Assim, percebemos que a democracia significa governo do povo, assegurada pelo gozo dos direitos de cidadania. Com efeito, quando há isonomia, ou seja, igualdade diante da lei, há democracia. A visão clássica de democracia é assentada nos princípios da participação coletiva e igualdade de todos, frente ao sistema de representação política e de igualdade perante a lei. O art. 1º da Constituição do Brasil afirma: a democracia formalmente, define como seus fundamentos a soberania, a cidadania, a dignidade da pessoa humana, os valores sociais do trabalho, da livre iniciativa e o pluralismo político.

Sendo assim e dentro dessa dinamicidade, apreendemos ser um com o outro, pois, ao contrário, cairemos todos no abismo. O texto Mobilidade! Antes que nossa morada global nos expulse daqui, da Adriana Charoux nos mostra que aprender a cooperar, portanto, é o grande desafio da história humana neste século. De contrapartida, a humanidade já consegue pôr adiante a wikipedia na internet, uma enciclopédia escrita por vários autores, mas continua a mostrar que pode fazer os esforços de cooperação definharem de uma hora para outra, como se verifica em congestionamentos na hora do engarrafamento ou em estradas. A tendência, no entanto, é que superemos essa etapa, inicialmente pela negociação nas situações de conflito, em seguida, pela percepção cada vez mais clara do melhor caminho a seguir em termos do interesse coletivo, a humanidade, o nosso planeta.

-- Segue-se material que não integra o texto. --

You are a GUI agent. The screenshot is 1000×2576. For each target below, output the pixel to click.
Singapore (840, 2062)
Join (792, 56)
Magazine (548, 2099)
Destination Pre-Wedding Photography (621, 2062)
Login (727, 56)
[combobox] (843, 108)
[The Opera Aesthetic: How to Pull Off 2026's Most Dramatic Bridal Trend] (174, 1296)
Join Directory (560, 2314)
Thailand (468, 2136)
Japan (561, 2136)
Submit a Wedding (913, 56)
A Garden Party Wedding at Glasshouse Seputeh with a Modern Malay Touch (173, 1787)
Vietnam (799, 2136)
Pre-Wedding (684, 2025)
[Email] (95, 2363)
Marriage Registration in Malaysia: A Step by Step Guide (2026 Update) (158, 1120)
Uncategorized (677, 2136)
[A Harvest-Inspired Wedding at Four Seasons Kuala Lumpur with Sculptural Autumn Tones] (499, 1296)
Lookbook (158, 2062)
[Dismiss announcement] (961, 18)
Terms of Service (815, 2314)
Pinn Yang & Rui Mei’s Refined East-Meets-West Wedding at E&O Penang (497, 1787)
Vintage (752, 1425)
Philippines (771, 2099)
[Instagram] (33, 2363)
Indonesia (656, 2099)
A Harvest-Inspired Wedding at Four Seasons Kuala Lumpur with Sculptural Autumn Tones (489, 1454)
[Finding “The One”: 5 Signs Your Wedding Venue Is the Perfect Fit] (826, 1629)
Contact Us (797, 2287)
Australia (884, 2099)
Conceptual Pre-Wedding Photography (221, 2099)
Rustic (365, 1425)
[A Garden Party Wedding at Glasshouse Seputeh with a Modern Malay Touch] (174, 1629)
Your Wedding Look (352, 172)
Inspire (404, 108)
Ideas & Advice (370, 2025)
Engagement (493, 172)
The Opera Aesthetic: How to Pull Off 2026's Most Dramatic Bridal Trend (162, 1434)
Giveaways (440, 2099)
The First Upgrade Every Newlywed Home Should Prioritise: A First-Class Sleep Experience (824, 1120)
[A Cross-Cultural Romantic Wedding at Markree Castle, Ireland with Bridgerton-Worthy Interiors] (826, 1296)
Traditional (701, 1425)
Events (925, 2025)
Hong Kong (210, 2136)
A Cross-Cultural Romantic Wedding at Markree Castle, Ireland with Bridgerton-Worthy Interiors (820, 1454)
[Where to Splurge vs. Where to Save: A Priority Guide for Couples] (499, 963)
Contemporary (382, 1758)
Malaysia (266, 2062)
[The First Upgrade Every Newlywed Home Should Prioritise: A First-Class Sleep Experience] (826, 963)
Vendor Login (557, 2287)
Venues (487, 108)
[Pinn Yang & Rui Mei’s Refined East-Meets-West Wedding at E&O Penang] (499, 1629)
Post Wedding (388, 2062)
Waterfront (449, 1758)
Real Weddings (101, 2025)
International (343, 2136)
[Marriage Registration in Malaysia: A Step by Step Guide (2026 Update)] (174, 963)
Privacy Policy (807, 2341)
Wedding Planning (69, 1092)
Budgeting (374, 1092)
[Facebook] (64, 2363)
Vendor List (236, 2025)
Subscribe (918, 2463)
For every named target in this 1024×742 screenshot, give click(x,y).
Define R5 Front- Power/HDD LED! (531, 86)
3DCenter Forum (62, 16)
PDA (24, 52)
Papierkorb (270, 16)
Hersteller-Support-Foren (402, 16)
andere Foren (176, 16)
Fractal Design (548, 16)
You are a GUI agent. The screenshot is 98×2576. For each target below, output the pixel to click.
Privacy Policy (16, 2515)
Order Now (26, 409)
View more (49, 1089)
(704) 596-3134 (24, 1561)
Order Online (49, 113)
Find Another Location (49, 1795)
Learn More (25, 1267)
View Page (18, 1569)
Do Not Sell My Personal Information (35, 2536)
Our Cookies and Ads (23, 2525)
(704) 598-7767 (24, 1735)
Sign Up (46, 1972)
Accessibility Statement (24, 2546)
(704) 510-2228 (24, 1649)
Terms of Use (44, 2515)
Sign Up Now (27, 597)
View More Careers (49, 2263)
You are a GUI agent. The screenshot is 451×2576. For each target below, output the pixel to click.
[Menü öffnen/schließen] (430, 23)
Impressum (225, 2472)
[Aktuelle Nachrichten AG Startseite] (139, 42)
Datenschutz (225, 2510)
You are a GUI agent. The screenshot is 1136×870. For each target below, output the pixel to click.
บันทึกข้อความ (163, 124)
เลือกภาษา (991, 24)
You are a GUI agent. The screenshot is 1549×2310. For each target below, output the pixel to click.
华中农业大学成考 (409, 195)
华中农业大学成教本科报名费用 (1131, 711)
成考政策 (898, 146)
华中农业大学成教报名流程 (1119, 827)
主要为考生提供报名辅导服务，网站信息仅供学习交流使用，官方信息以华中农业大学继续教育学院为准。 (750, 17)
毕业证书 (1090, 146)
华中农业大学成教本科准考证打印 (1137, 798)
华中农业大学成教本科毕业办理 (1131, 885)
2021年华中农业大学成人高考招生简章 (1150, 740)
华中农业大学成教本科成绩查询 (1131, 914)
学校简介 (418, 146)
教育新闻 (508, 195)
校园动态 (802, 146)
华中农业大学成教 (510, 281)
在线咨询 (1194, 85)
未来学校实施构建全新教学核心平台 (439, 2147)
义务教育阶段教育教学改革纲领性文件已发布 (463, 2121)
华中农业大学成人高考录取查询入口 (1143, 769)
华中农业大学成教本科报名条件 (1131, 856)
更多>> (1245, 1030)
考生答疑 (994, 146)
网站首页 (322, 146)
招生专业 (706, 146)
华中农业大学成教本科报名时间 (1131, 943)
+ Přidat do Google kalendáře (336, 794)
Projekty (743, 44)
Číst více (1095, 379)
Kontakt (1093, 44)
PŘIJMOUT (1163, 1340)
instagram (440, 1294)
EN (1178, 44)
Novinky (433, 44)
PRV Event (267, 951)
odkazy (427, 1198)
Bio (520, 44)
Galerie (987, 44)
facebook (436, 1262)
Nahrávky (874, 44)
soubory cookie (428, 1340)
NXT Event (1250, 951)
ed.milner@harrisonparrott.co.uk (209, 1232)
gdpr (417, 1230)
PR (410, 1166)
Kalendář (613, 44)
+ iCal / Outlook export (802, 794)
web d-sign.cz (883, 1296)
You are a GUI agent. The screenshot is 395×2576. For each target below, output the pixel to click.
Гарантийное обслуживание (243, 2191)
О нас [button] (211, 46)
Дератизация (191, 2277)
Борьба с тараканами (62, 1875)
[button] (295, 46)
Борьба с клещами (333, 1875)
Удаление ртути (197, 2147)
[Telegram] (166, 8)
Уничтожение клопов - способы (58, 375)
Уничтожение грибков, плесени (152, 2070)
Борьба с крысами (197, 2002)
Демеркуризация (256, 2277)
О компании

A cooperação, portanto, nunca significa a ausência de conflito de interesses. Ela significa um conjunto de regras para negociar conflitos de interesse de uma forma que os resolva. Nesse caso, qual seria a próxima etapa da evolução humana? Constatamos que ela estaria associada ao surgimento de uma sociedade sustentável e marcada pela cooperação em todo o mundo. Isso acontece com as cooperações em todos os níveis, assim a sociedade global diminuiria conflitos internos e competições destrutivas impostas pelo sistema alienante e monstruoso, incluindo a guerra, poluição e seus derivados, que usurpam os Direitos Humanos e mata o planeta! Precisamos, enfim, ser vida em situações de morte!